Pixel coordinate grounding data
BEGIN

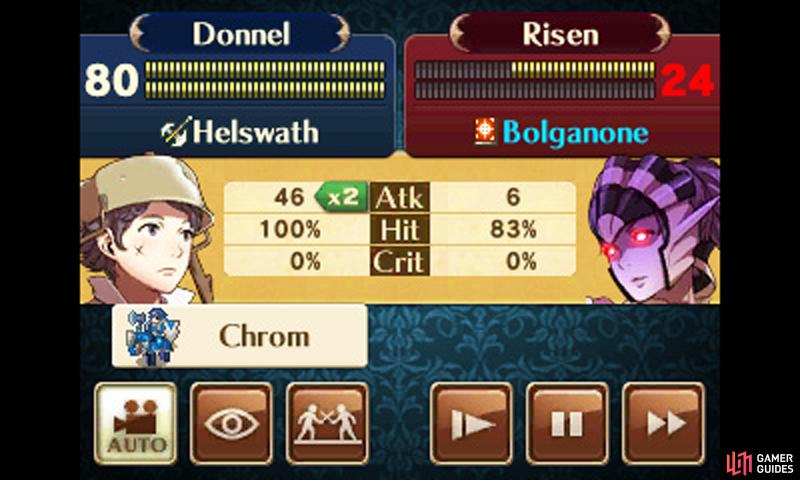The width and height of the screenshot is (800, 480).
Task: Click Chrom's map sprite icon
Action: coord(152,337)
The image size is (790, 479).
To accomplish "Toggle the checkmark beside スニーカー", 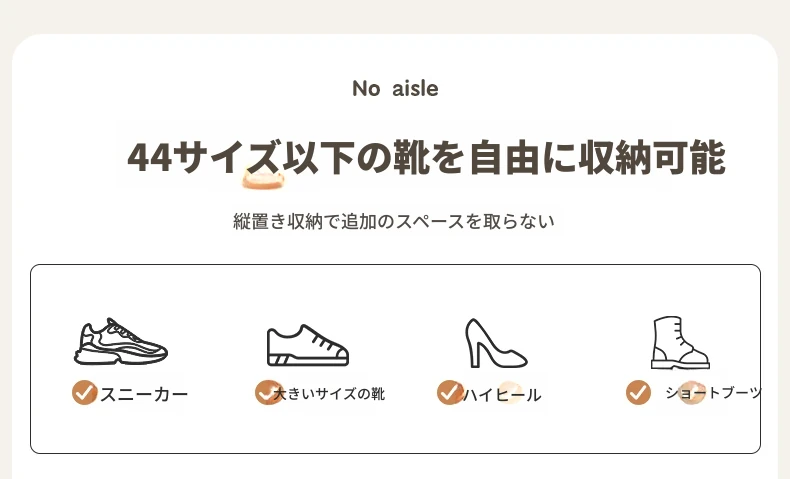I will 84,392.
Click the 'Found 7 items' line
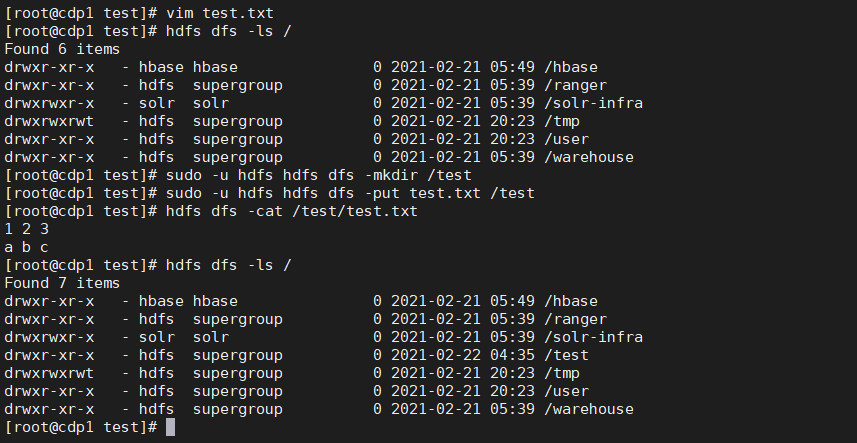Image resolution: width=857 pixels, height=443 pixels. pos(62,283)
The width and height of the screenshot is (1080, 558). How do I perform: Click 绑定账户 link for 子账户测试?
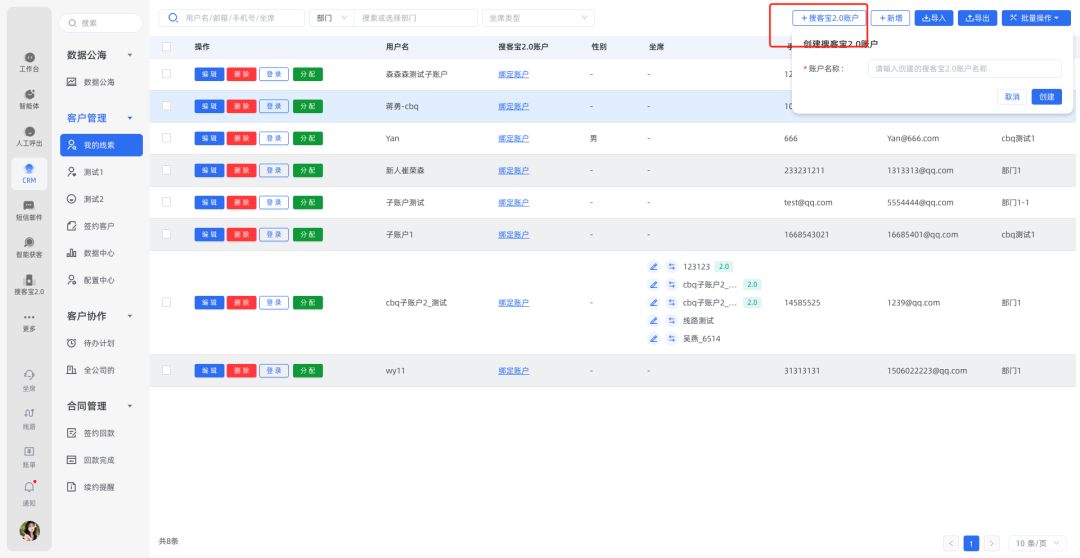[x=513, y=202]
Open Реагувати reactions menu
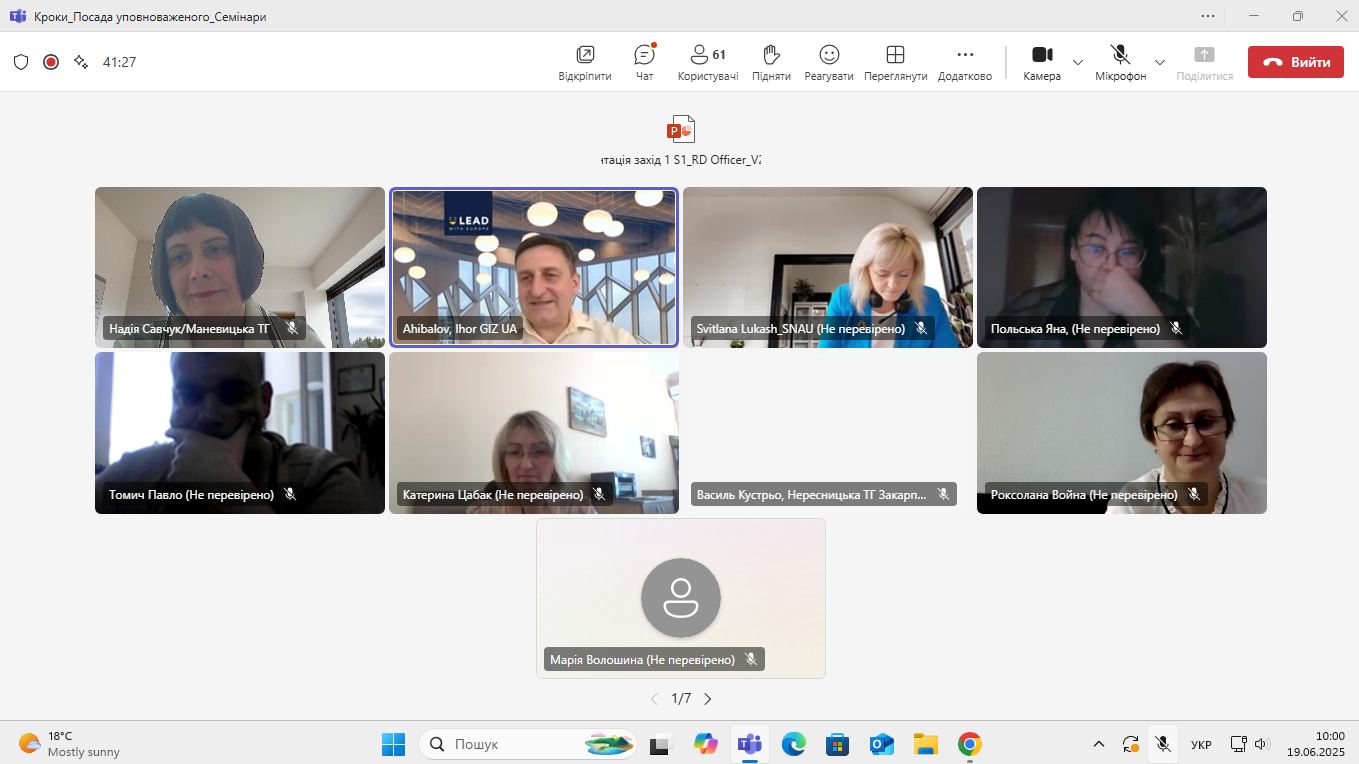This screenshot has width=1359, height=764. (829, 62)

END

Your answer must be exactly the lines from the one containing "The width and height of the screenshot is (1080, 558)." through the last line of the records above, both included, with every picture left out.

#### RESULT BELOW:
The width and height of the screenshot is (1080, 558). How do I perform: Click 绑定账户 link for 子账户测试?
[x=513, y=202]
Open Реагувати reactions menu
This screenshot has width=1359, height=764. (829, 62)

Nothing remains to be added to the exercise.